◆ What to work on
Set down, character for character, everything in the records below from the line holding "Viewport: 994px width, 681px height." down to the line holding "Task: Click the 银币 1,959 silver display", and no other line.

◆ Supplied data

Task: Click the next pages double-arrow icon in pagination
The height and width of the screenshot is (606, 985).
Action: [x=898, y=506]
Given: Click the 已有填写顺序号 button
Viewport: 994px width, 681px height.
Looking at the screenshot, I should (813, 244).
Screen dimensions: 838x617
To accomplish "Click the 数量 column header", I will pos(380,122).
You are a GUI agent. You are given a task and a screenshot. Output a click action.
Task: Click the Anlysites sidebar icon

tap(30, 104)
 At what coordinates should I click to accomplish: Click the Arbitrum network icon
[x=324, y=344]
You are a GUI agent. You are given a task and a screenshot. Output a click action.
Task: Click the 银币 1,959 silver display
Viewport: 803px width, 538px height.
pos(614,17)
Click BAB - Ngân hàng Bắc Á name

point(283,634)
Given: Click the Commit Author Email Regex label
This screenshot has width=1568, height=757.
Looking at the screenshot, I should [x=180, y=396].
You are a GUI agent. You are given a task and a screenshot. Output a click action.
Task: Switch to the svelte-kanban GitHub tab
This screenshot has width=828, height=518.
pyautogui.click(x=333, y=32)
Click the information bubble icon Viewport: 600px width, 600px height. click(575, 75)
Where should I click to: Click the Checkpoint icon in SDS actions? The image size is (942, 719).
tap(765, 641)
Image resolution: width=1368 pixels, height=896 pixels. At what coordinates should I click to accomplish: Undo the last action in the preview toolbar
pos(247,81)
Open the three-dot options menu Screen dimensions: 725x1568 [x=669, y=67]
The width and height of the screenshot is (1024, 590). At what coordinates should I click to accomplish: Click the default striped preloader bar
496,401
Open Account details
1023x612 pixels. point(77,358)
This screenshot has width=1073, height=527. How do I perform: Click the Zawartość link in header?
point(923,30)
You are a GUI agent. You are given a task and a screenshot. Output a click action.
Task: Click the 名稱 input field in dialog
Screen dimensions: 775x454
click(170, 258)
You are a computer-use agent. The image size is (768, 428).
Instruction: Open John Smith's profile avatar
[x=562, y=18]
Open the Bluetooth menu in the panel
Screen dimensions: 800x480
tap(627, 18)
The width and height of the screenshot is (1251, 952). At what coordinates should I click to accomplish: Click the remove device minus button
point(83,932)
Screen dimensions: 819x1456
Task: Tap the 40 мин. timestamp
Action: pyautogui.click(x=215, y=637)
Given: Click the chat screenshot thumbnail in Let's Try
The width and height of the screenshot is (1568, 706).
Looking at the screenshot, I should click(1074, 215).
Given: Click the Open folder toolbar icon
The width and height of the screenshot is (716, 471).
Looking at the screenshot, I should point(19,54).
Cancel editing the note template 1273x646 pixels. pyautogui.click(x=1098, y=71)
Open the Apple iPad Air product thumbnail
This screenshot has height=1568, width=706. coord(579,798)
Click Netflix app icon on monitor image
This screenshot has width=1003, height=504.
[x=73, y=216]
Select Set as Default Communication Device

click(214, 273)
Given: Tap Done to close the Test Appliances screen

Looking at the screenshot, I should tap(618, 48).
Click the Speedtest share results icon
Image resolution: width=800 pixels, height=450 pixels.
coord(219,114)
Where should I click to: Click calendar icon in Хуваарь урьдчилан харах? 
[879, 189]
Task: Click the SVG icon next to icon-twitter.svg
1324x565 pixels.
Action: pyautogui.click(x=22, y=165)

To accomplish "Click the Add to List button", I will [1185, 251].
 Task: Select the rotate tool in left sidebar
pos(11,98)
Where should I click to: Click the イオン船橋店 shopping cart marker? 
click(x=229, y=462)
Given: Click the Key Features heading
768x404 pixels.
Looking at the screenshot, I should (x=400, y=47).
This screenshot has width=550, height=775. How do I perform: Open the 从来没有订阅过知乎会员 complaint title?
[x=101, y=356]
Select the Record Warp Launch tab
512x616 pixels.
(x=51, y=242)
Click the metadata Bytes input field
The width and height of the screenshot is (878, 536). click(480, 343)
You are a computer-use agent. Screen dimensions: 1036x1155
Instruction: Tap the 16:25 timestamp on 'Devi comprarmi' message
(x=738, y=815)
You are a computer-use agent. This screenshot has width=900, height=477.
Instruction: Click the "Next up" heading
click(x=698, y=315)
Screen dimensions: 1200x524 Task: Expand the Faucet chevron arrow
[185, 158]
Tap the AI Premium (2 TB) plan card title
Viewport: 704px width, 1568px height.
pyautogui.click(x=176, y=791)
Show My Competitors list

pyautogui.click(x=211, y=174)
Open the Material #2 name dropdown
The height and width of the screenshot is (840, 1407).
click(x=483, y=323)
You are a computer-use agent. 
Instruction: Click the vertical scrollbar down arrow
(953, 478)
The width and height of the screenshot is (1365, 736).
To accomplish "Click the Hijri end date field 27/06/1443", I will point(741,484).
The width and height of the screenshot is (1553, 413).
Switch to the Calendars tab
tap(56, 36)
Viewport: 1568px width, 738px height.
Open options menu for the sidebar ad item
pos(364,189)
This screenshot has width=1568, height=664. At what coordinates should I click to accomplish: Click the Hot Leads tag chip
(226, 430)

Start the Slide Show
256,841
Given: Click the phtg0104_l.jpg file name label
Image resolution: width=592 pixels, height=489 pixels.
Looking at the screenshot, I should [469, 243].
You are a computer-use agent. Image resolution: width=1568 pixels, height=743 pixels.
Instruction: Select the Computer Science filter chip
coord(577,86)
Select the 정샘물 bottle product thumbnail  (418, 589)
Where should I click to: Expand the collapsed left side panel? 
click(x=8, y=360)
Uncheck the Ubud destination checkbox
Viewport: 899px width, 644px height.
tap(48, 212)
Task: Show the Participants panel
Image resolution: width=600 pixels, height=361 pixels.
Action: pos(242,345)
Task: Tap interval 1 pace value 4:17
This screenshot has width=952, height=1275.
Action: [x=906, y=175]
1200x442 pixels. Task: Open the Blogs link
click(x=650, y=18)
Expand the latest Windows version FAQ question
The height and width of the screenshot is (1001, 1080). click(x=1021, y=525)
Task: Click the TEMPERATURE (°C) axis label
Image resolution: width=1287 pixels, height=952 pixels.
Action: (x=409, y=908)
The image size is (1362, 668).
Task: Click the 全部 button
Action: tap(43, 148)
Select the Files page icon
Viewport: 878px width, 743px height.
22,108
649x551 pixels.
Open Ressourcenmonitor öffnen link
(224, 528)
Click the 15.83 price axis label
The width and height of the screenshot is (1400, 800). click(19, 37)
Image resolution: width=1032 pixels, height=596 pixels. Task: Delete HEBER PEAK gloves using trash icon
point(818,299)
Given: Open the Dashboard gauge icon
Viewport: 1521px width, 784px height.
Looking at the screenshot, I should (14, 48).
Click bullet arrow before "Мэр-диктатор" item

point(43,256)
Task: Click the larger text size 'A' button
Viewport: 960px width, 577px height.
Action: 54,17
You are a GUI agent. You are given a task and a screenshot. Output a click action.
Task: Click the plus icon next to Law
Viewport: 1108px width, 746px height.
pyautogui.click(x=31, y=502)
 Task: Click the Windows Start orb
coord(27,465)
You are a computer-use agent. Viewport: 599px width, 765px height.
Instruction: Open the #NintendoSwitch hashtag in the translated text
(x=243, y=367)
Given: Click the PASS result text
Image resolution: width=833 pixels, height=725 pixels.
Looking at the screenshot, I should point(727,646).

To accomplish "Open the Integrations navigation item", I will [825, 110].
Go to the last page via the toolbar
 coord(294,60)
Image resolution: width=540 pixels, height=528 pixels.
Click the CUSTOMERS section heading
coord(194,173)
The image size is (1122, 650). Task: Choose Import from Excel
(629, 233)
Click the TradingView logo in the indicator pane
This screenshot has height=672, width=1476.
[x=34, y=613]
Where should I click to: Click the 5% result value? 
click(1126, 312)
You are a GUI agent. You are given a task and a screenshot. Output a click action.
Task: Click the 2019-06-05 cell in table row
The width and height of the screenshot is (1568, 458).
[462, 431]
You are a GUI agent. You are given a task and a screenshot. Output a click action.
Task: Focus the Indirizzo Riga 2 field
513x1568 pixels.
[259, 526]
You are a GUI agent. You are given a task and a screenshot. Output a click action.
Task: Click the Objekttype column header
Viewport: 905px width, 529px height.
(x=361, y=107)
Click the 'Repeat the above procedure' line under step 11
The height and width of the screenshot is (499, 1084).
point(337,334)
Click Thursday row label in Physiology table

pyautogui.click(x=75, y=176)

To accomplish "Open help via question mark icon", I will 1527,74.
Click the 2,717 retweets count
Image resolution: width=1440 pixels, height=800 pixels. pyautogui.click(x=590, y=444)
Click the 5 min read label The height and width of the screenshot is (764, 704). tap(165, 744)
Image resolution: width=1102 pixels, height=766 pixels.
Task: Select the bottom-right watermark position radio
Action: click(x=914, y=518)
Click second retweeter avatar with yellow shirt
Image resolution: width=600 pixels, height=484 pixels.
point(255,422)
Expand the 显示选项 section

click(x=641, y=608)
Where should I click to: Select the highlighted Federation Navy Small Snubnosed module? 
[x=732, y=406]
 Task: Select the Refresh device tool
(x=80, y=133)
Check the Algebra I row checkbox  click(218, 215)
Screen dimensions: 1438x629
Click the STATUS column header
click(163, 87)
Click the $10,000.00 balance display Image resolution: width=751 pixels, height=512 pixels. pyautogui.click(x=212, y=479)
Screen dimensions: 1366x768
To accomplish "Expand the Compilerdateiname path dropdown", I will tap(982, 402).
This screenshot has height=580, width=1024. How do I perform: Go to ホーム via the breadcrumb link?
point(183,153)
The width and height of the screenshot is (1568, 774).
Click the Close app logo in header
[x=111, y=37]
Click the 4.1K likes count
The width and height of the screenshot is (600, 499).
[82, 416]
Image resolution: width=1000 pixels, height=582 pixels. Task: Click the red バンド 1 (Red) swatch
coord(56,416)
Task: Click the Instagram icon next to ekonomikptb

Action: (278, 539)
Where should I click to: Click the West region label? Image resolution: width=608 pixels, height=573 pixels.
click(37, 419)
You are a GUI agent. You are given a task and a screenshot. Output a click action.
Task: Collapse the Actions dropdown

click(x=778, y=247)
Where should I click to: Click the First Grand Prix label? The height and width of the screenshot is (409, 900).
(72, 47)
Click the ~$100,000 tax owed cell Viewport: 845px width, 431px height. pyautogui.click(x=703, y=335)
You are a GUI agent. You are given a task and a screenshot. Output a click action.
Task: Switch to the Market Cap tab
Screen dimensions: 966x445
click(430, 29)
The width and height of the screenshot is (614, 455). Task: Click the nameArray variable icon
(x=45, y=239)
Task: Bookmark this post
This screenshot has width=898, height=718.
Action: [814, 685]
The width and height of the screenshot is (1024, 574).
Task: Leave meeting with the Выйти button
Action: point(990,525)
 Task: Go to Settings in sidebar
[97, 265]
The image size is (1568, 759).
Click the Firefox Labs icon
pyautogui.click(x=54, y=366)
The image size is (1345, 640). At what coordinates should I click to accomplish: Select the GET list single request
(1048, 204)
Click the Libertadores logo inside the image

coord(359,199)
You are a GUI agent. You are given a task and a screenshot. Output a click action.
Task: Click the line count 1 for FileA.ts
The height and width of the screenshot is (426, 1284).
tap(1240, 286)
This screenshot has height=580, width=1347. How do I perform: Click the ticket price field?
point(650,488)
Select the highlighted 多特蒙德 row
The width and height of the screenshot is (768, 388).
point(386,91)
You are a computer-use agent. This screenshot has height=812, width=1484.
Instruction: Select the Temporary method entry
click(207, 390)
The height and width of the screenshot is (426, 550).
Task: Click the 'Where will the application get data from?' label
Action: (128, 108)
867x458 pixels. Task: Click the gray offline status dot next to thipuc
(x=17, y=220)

◆ Exercise solution
Viewport: 994px width, 681px height.
Looking at the screenshot, I should (813, 244).
Screen dimensions: 838x617
To accomplish "Click the 数量 column header", I will pos(380,122).
You are a GUI agent. You are given a task and a screenshot. Output a click action.
Task: Click the Anlysites sidebar icon

tap(30, 104)
 At what coordinates should I click to accomplish: Click the Arbitrum network icon
[x=324, y=344]
You are a GUI agent. You are given a task and a screenshot. Output a click action.
Task: Click the 银币 1,959 silver display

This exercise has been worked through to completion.